### INFORMATION
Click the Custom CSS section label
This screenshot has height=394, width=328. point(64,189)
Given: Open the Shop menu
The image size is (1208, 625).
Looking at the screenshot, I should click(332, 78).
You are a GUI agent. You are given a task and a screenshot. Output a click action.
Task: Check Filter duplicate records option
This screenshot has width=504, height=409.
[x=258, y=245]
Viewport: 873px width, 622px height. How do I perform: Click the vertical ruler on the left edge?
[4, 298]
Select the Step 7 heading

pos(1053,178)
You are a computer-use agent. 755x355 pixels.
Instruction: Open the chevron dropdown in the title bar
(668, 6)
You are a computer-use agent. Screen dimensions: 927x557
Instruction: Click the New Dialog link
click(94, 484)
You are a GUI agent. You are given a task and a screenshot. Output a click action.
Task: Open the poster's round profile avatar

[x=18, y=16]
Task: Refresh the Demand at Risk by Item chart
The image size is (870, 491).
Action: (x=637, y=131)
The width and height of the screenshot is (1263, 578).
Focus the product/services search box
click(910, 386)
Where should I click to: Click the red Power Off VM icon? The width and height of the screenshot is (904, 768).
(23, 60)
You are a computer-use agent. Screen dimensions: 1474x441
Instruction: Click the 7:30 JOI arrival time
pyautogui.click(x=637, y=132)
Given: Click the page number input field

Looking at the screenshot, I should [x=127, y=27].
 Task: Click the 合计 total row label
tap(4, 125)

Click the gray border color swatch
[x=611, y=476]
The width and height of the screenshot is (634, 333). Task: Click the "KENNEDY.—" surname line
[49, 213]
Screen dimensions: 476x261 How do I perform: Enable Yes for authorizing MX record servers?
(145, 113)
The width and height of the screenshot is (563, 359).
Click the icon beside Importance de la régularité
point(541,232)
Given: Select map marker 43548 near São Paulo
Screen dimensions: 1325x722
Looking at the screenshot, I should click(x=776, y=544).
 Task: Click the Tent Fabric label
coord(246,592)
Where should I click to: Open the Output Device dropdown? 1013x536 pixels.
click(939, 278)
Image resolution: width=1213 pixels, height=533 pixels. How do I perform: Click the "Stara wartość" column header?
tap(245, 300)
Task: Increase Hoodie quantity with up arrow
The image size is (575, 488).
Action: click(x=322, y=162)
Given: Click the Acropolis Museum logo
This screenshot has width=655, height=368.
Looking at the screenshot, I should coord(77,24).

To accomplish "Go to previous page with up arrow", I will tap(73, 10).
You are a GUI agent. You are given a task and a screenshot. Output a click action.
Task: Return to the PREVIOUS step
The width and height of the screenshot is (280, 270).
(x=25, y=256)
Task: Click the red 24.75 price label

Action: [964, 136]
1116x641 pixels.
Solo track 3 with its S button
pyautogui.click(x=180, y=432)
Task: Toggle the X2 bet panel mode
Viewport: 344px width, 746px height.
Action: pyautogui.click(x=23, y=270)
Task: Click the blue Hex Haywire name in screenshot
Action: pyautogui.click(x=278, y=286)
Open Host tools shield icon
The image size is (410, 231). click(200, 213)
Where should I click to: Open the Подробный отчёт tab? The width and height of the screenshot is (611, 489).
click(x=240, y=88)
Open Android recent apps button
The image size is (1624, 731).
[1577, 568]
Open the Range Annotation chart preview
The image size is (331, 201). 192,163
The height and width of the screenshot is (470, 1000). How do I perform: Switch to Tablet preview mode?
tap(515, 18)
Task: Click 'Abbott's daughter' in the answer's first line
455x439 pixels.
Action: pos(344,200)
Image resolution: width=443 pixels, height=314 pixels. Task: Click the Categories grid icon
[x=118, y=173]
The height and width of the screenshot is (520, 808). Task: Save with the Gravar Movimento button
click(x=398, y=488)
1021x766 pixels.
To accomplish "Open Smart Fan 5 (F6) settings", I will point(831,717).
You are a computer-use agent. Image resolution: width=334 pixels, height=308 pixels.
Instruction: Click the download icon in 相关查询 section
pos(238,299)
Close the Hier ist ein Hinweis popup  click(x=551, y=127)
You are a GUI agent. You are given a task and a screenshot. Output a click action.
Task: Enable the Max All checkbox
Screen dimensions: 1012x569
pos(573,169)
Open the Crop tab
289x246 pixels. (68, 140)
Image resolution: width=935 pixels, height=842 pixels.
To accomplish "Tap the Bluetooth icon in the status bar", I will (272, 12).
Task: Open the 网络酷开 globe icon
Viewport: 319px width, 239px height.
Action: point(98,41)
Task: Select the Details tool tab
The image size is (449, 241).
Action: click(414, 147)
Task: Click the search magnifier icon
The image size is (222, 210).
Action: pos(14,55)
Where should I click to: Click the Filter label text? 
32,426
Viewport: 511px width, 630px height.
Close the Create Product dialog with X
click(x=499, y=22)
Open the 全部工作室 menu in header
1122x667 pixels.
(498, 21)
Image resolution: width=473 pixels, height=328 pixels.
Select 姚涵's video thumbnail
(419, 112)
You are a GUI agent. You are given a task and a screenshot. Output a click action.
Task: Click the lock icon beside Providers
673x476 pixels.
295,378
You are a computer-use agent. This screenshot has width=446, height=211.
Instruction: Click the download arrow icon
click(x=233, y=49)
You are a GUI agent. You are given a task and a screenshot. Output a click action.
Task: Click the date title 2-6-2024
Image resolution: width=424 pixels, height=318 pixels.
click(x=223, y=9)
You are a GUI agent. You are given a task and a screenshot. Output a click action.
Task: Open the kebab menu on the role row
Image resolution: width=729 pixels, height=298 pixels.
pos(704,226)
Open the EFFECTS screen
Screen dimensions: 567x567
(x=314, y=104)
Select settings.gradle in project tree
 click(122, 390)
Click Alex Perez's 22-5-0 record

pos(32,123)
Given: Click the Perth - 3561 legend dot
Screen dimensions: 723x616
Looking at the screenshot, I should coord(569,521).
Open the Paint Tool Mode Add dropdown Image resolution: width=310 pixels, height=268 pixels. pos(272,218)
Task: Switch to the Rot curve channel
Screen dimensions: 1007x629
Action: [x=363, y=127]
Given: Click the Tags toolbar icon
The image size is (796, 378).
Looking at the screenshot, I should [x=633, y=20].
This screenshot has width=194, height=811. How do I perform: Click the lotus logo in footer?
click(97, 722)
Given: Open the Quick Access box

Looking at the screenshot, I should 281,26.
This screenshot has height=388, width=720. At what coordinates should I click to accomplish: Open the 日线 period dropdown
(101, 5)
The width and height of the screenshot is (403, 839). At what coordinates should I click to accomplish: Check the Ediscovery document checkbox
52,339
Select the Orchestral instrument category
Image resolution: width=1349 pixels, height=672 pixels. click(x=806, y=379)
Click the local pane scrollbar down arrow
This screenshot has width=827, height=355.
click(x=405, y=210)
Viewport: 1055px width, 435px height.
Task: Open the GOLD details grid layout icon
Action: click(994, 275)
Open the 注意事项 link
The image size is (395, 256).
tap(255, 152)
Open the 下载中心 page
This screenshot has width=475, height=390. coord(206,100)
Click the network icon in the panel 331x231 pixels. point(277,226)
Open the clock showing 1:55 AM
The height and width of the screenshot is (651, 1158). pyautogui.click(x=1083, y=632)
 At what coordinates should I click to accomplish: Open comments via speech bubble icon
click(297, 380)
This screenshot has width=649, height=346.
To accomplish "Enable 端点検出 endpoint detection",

### TASK GOAL
Write the entries out again, exactly and completely.

### TASK OUTPUT
Click the Custom CSS section label
This screenshot has height=394, width=328. point(64,189)
Given: Open the Shop menu
The image size is (1208, 625).
Looking at the screenshot, I should click(332, 78).
You are a GUI agent. You are given a task and a screenshot. Output a click action.
Task: Check Filter duplicate records option
This screenshot has width=504, height=409.
[x=258, y=245]
Viewport: 873px width, 622px height. How do I perform: Click the vertical ruler on the left edge?
[4, 298]
Select the Step 7 heading

pos(1053,178)
You are a computer-use agent. 755x355 pixels.
Instruction: Open the chevron dropdown in the title bar
(668, 6)
You are a computer-use agent. Screen dimensions: 927x557
Instruction: Click the New Dialog link
click(94, 484)
You are a GUI agent. You are given a task and a screenshot. Output a click action.
Task: Open the poster's round profile avatar

[x=18, y=16]
Task: Refresh the Demand at Risk by Item chart
The image size is (870, 491).
Action: (x=637, y=131)
The width and height of the screenshot is (1263, 578).
Focus the product/services search box
click(910, 386)
Where should I click to: Click the red Power Off VM icon? The width and height of the screenshot is (904, 768).
(23, 60)
You are a computer-use agent. Screen dimensions: 1474x441
Instruction: Click the 7:30 JOI arrival time
pyautogui.click(x=637, y=132)
Given: Click the page number input field

Looking at the screenshot, I should [x=127, y=27].
 Task: Click the 合计 total row label
tap(4, 125)

Click the gray border color swatch
[x=611, y=476]
The width and height of the screenshot is (634, 333). Task: Click the "KENNEDY.—" surname line
[49, 213]
Screen dimensions: 476x261 How do I perform: Enable Yes for authorizing MX record servers?
(145, 113)
The width and height of the screenshot is (563, 359).
Click the icon beside Importance de la régularité
point(541,232)
Given: Select map marker 43548 near São Paulo
Screen dimensions: 1325x722
Looking at the screenshot, I should click(x=776, y=544).
 Task: Click the Tent Fabric label
coord(246,592)
Where should I click to: Open the Output Device dropdown? 1013x536 pixels.
click(939, 278)
Image resolution: width=1213 pixels, height=533 pixels. How do I perform: Click the "Stara wartość" column header?
tap(245, 300)
Task: Increase Hoodie quantity with up arrow
The image size is (575, 488).
Action: click(x=322, y=162)
Given: Click the Acropolis Museum logo
This screenshot has width=655, height=368.
Looking at the screenshot, I should coord(77,24).

To accomplish "Go to previous page with up arrow", I will tap(73, 10).
You are a GUI agent. You are given a task and a screenshot. Output a click action.
Task: Return to the PREVIOUS step
The width and height of the screenshot is (280, 270).
(x=25, y=256)
Task: Click the red 24.75 price label

Action: [964, 136]
1116x641 pixels.
Solo track 3 with its S button
pyautogui.click(x=180, y=432)
Task: Toggle the X2 bet panel mode
Viewport: 344px width, 746px height.
Action: pyautogui.click(x=23, y=270)
Task: Click the blue Hex Haywire name in screenshot
Action: pyautogui.click(x=278, y=286)
Open Host tools shield icon
The image size is (410, 231). click(200, 213)
Where should I click to: Open the Подробный отчёт tab? The width and height of the screenshot is (611, 489).
click(x=240, y=88)
Open Android recent apps button
The image size is (1624, 731).
[1577, 568]
Open the Range Annotation chart preview
The image size is (331, 201). 192,163
The height and width of the screenshot is (470, 1000). How do I perform: Switch to Tablet preview mode?
tap(515, 18)
Task: Click 'Abbott's daughter' in the answer's first line
455x439 pixels.
Action: pos(344,200)
Image resolution: width=443 pixels, height=314 pixels. Task: Click the Categories grid icon
[x=118, y=173]
The height and width of the screenshot is (520, 808). Task: Save with the Gravar Movimento button
click(x=398, y=488)
1021x766 pixels.
To accomplish "Open Smart Fan 5 (F6) settings", I will point(831,717).
You are a computer-use agent. Image resolution: width=334 pixels, height=308 pixels.
Instruction: Click the download icon in 相关查询 section
pos(238,299)
Close the Hier ist ein Hinweis popup  click(x=551, y=127)
You are a GUI agent. You are given a task and a screenshot. Output a click action.
Task: Enable the Max All checkbox
Screen dimensions: 1012x569
pos(573,169)
Open the Crop tab
289x246 pixels. (68, 140)
Image resolution: width=935 pixels, height=842 pixels.
To accomplish "Tap the Bluetooth icon in the status bar", I will (272, 12).
Task: Open the 网络酷开 globe icon
Viewport: 319px width, 239px height.
Action: point(98,41)
Task: Select the Details tool tab
The image size is (449, 241).
Action: click(414, 147)
Task: Click the search magnifier icon
The image size is (222, 210).
Action: pos(14,55)
Where should I click to: Click the Filter label text? 
32,426
Viewport: 511px width, 630px height.
Close the Create Product dialog with X
click(x=499, y=22)
Open the 全部工作室 menu in header
1122x667 pixels.
(498, 21)
Image resolution: width=473 pixels, height=328 pixels.
Select 姚涵's video thumbnail
(419, 112)
You are a GUI agent. You are given a task and a screenshot. Output a click action.
Task: Click the lock icon beside Providers
673x476 pixels.
295,378
You are a computer-use agent. This screenshot has width=446, height=211.
Instruction: Click the download arrow icon
click(x=233, y=49)
You are a GUI agent. You are given a task and a screenshot. Output a click action.
Task: Click the date title 2-6-2024
Image resolution: width=424 pixels, height=318 pixels.
click(x=223, y=9)
You are a GUI agent. You are given a task and a screenshot. Output a click action.
Task: Open the kebab menu on the role row
Image resolution: width=729 pixels, height=298 pixels.
pos(704,226)
Open the EFFECTS screen
Screen dimensions: 567x567
(x=314, y=104)
Select settings.gradle in project tree
 click(122, 390)
Click Alex Perez's 22-5-0 record

pos(32,123)
Given: Click the Perth - 3561 legend dot
Screen dimensions: 723x616
Looking at the screenshot, I should coord(569,521).
Open the Paint Tool Mode Add dropdown Image resolution: width=310 pixels, height=268 pixels. pos(272,218)
Task: Switch to the Rot curve channel
Screen dimensions: 1007x629
Action: [x=363, y=127]
Given: Click the Tags toolbar icon
The image size is (796, 378).
Looking at the screenshot, I should [x=633, y=20].
This screenshot has width=194, height=811. How do I perform: Click the lotus logo in footer?
click(97, 722)
Given: Open the Quick Access box

Looking at the screenshot, I should 281,26.
This screenshot has height=388, width=720. At what coordinates should I click to accomplish: Open the 日线 period dropdown
(101, 5)
The width and height of the screenshot is (403, 839). At what coordinates should I click to accomplish: Check the Ediscovery document checkbox
52,339
Select the Orchestral instrument category
Image resolution: width=1349 pixels, height=672 pixels. click(x=806, y=379)
Click the local pane scrollbar down arrow
This screenshot has width=827, height=355.
click(x=405, y=210)
Viewport: 1055px width, 435px height.
Task: Open the GOLD details grid layout icon
Action: click(994, 275)
Open the 注意事项 link
The image size is (395, 256).
tap(255, 152)
Open the 下载中心 page
This screenshot has width=475, height=390. coord(206,100)
Click the network icon in the panel 331x231 pixels. point(277,226)
Open the clock showing 1:55 AM
The height and width of the screenshot is (651, 1158). pyautogui.click(x=1083, y=632)
 At what coordinates should I click to accomplish: Open comments via speech bubble icon
click(297, 380)
This screenshot has width=649, height=346.
To accomplish "Enable 端点検出 endpoint detection",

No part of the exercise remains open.